* skb_shinfo(skb)->nr_frags > 0 while skb_is_gso(skb) == 0?
@ 2009-10-07 1:03 John Wright
2009-10-07 1:21 ` Stephen Hemminger
2009-10-07 1:37 ` Michael Chan
0 siblings, 2 replies; 5+ messages in thread
From: John Wright @ 2009-10-07 1:03 UTC (permalink / raw)
To: netdev, Michael Chan; +Cc: Bob Montgomery
[-- Attachment #1: Type: text/plain, Size: 7447 bytes --]
Hello,
Bob Montgomery and I are debugging an OOPS in the bnx2 driver. The
driver OOPSes in bnx2_tx_int(), getting a NULL pointer dereference when
checking if the skb is GSO. (This is on 2.6.29, before is_gso was
cached in the tx_buf (commit d62fda08), but bear with me - while kernels
with that commit might not crash in the same place, I think we have
discovered a bug that would manifest itself another way.)
So, first, a question for someone who knows more about sk_buff's than I:
is it reasonable/legal for an skb for which skb_is_gso(skb) == 0 to also
have skb_shinfo(skb)->nr_frags > 0?
If yes, then for Michael, or someone familiar with bnx2 hardware: are
"partial BD completions" (where the hw_tx_cons value is on a ring index
that, on the tx_buf_ring, would have a NULL skb value, and on the
tx_desc_ring, the tx_bd would not have the TX_BD_FLAGS_START flag set)
possible only for gso skb's, or is it possible any time nr_frags > 0?

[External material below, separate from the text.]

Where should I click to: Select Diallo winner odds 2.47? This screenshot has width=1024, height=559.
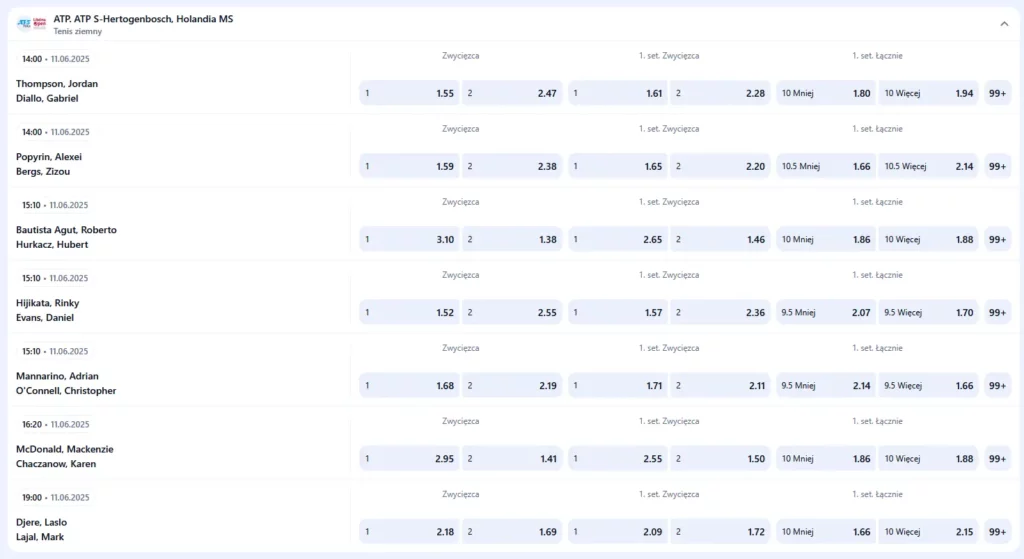[x=512, y=93]
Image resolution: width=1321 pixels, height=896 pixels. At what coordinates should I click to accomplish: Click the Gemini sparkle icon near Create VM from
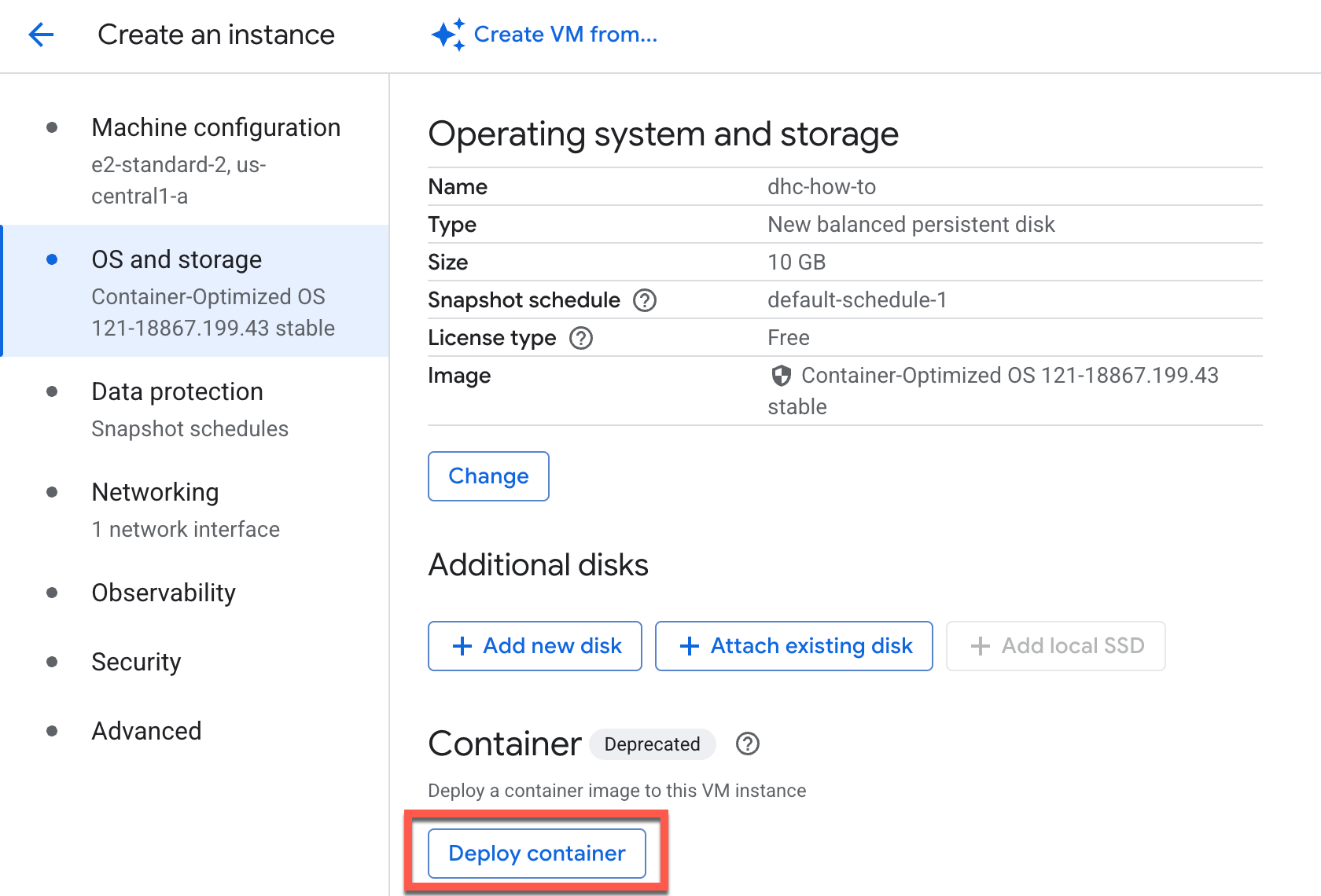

We have a crash where both of the above conditions seem to be met. Our
crash actually occurs in skb_is_gso(skb) - when dereferencing skb, which
is NULL - called from this chunk of code in bnx2_tx_int():
...
tx_buf = &txr->tx_buf_ring[sw_ring_cons];
skb = tx_buf->skb;
/* partial BD completions possible with TSO packets */
if (skb_is_gso(skb)) {
u16 last_idx, last_ring_idx;
last_idx = sw_cons +
skb_shinfo(skb)->nr_frags + 1;
...
An analysis of the disassembly shows that, at the time of the OOPS, RCX
contains the bnapi passed to bnx2_tx_int, RBX contains in its lower two
bytes the value of sw_cons, and R12 contains the value of hw_cons, the
last read value of the hardware consumer pointer. (See the disassembly
of bnx2_poll_work, which all this was inlined into, at [1].) Now, from
the OOPS:
[120223.249838] RAX: 000000000000005b RBX: 000000005746575b RCX: ffff8801a43cd680
[120223.249838] R10: 0000000000000006 R11: ffff8800562f6bc0 R12: 000000000000575a
Already, we see hw_cons is 0x575a (corresponding to a ring index of
0x5a), and our sw_cons (which is never supposed to go beyond hw_cons) is
0x575b. How did this happen?
Unfortunately, it looks like another CPU ran bnx2_start_xmit and put
stuff on this ring before the OOPS handler finished running and
crash_kexec() was called. So in our actual dump, it looks like the skb
we tried to read was not really NULL:
crash> struct bnx2_napi.tx_ring ffff8801a43cd680
tx_ring = {
tx_prod_bseq = 0xf8c4f09b,
tx_prod = 0x5783,
tx_bidx_addr = 0x12588,
tx_bseq_addr = 0x12590,
tx_desc_ring = 0xffff8801a3cb4000,
tx_buf_ring = 0xffff880325e52000,
tx_cons = 0x5746,
hw_tx_cons = 0x5746,
tx_desc_mapping = 0x1a3cb4000
}
crash> p *((struct sw_tx_bd *)(0xffff880325e52000) + 0x5b)
$20 = {
skb = 0xffff8801574c2780
}
But we'll assume for now that the kernel didn't lie, and that it really
was NULL at the time of the OOPS. :) What's interesting, though, is
the place where the card thinks it is:
crash> p *((struct sw_tx_bd *)(0xffff880325e52000) + 0x5a)
$21 = {
skb = 0x0
}
Ok, we might expect this if we've just cleared that skb, but we couldn't
have, since that would mean our sw_cons value would equal hw_cons, and
we wouldn't have performed that iteration in the for loop. (We only try
to clean up a particular ring index after the card has *passed* it.)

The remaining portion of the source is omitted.